> **Document source**
________________

Ingénierie et développement économique : "le fossé se creuse entre les territoires"

Les collectivités sont de plus en plus contraintes sur le plan budgétaire et foncier pour développer leurs projets, qu'il s'agisse d'accueillir des commerces, des entreprises, ou encore du logement. Lors d'une conférence organisée le 10 décembre 2024 par le collectif Axtom dans le cadre du Simi (Salon de l'industrie immobilière), les élus ont envisagé un autre modèle économique pour soutenir ces projets et même percevoir un retour sur investissement.

________________

> **Objectif de l'exercice**
Recopiez intégralement et sans la moindre modification le texte consacré à l'ingénierie et au développement économique des territoires. Les lignes qui suivent n'ont aucun lien avec le document source.

> **Données fournies**
________________

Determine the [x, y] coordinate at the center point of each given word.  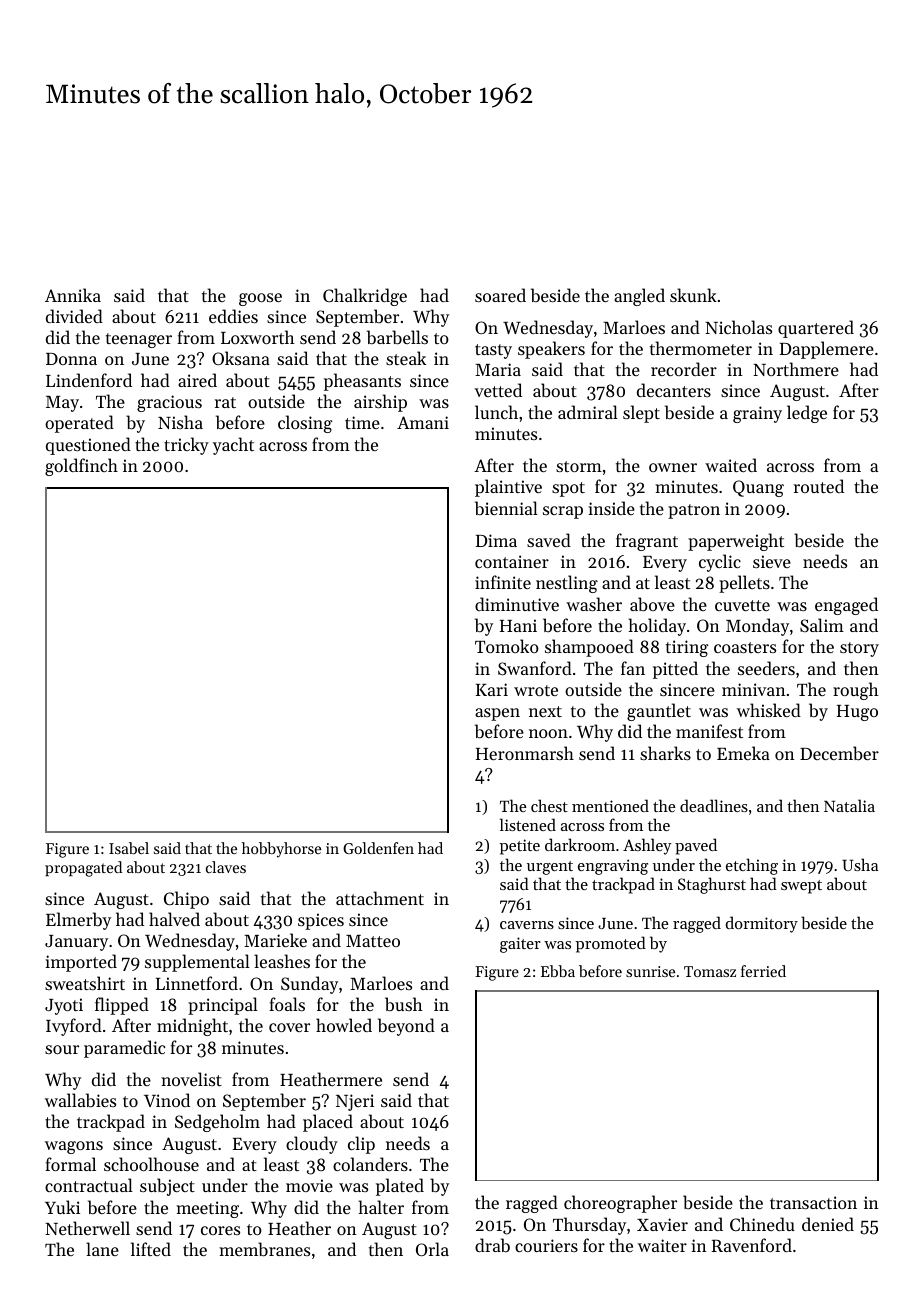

________________

> **Corrigé de l'exercice**
Ingénierie et développement économique : "le fossé se creuse entre les territoires"

Les collectivités sont de plus en plus contraintes sur le plan budgétaire et foncier pour développer leurs projets, qu'il s'agisse d'accueillir des commerces, des entreprises, ou encore du logement. Lors d'une conférence organisée le 10 décembre 2024 par le collectif Axtom dans le cadre du Simi (Salon de l'industrie immobilière), les élus ont envisagé un autre modèle économique pour soutenir ces projets et même percevoir un retour sur investissement.